(Pixel coordinate grounding data)
━━━━━━

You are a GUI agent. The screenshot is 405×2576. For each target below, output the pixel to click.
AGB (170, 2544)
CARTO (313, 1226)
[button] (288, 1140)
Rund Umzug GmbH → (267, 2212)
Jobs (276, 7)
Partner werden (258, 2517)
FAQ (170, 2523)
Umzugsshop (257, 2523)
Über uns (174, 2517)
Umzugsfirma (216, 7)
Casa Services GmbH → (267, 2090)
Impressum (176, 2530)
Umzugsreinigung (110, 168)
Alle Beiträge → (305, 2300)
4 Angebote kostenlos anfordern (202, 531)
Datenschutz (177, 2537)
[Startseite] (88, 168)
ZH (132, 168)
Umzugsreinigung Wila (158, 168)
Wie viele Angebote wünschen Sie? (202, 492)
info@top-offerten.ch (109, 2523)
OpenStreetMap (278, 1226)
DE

━━━━━━

The lines to return are those in the entries above that include "Angebote".

RESULT OF THIS EXERCISE:
4 Angebote kostenlos anfordern (202, 531)
Wie viele Angebote wünschen Sie? (202, 492)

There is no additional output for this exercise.